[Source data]

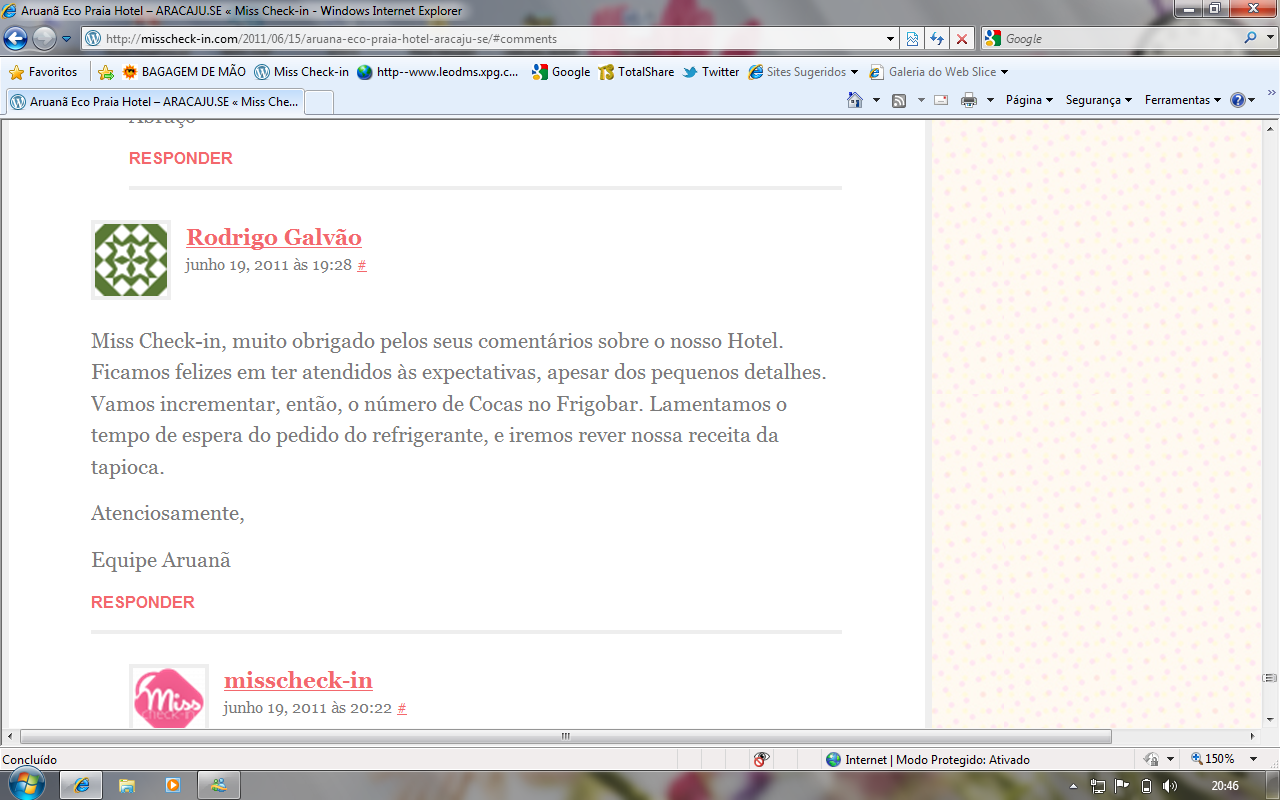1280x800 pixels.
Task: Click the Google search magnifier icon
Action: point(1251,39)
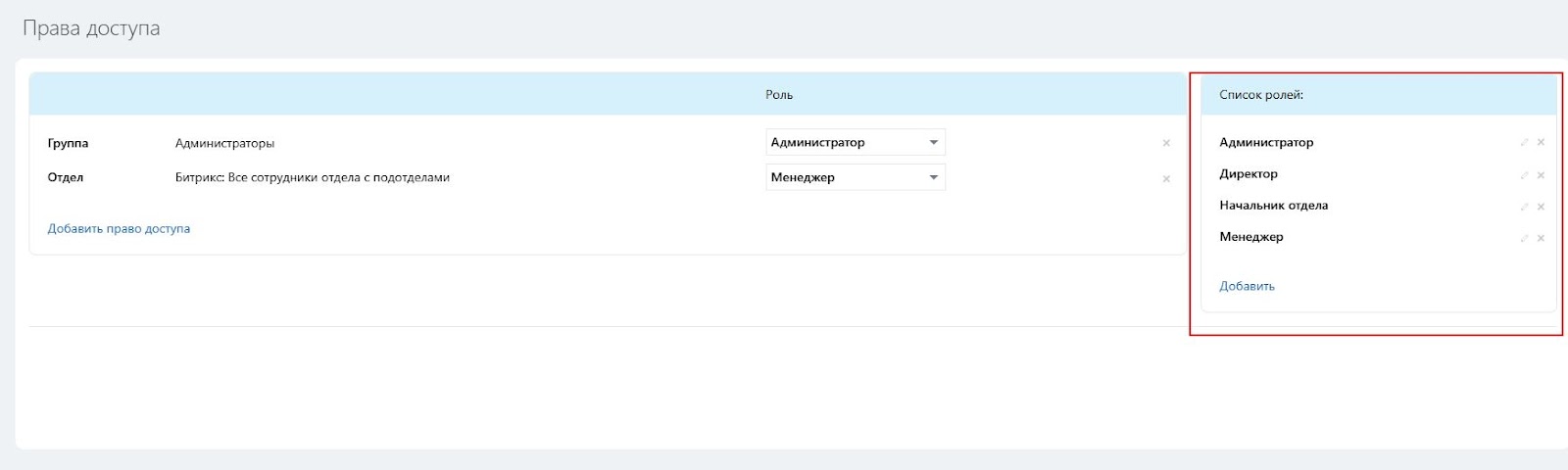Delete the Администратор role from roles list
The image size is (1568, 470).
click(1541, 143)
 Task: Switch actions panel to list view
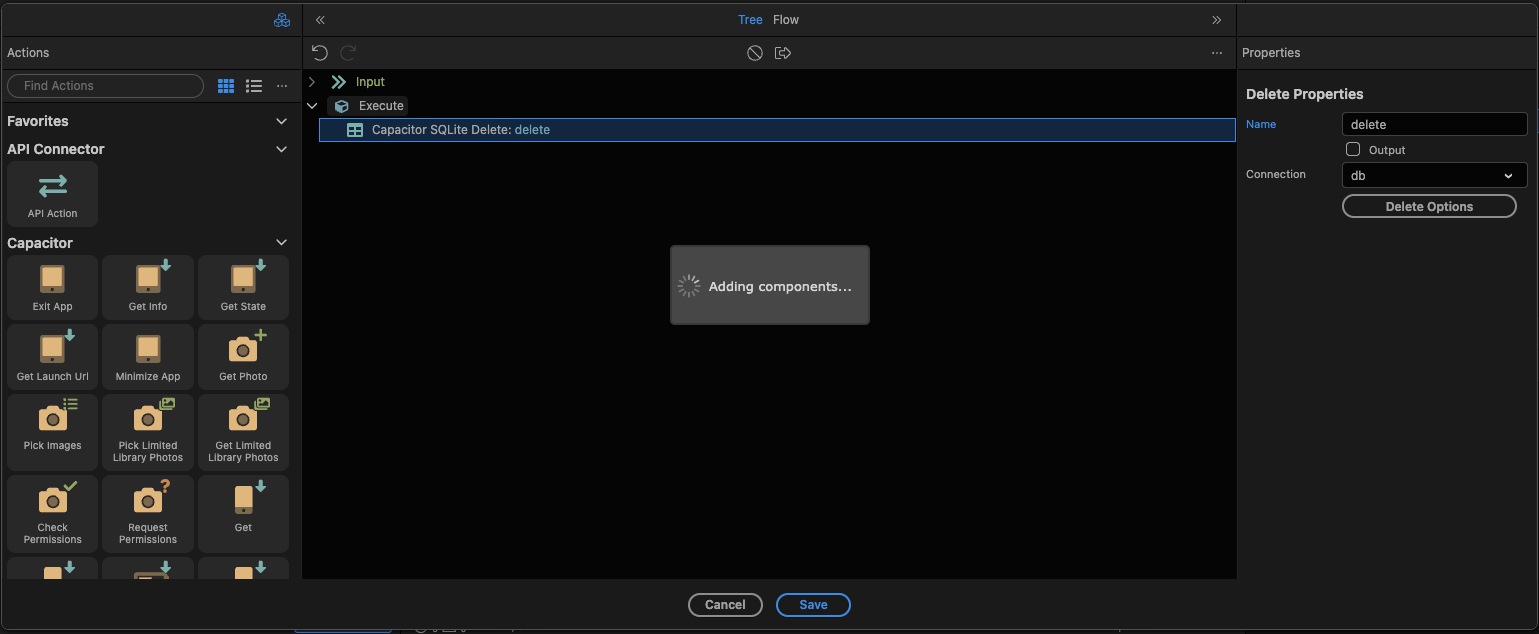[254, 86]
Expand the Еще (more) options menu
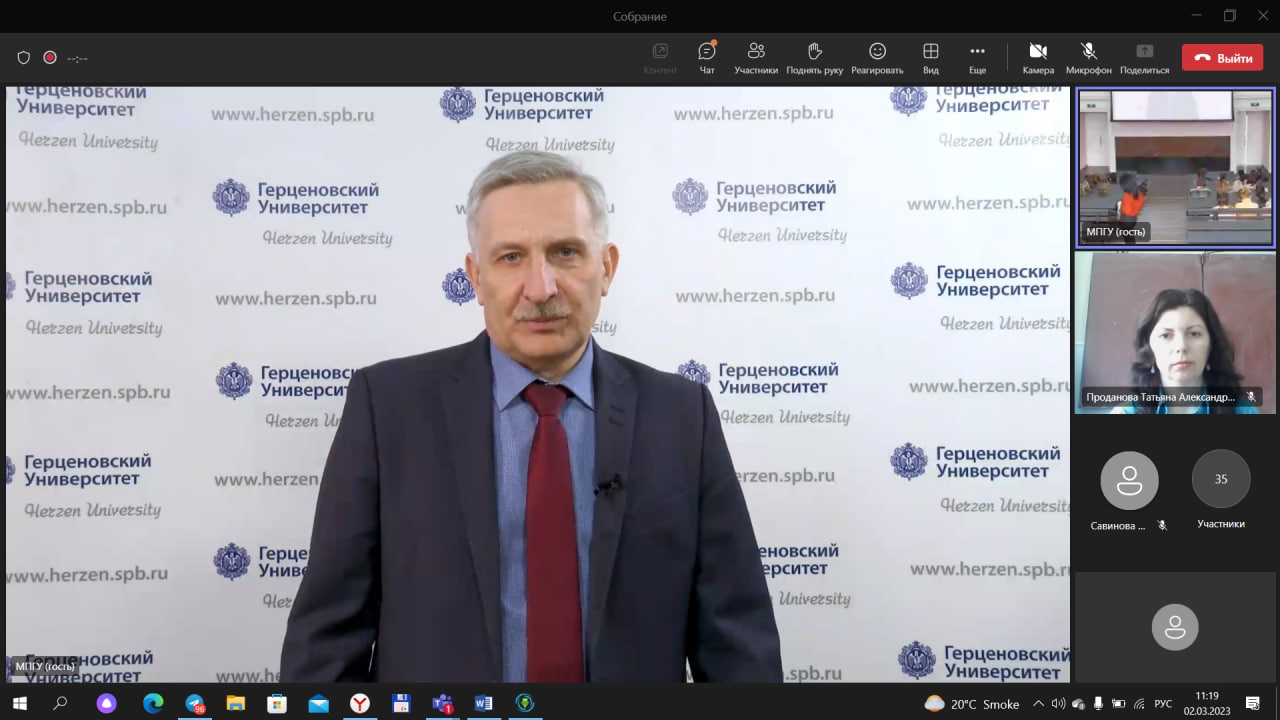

### WORK INSTRUCTIONS
Recast every one of the rows above as a JSON list of strings, one string per line, omitting blank lines. Leave the pictures out of the answer.

### ANSWER TO THIS EXERCISE
[
  "1280x800 pixels.",
  "Task: Click the Google search magnifier icon",
  "Action: point(1251,39)",
  "Delete the Администратор role from roles list",
  "The image size is (1568, 470).",
  "click(1541, 143)",
  " Task: Switch actions panel to list view",
  "[254, 86]",
  "Expand the Еще (more) options menu"
]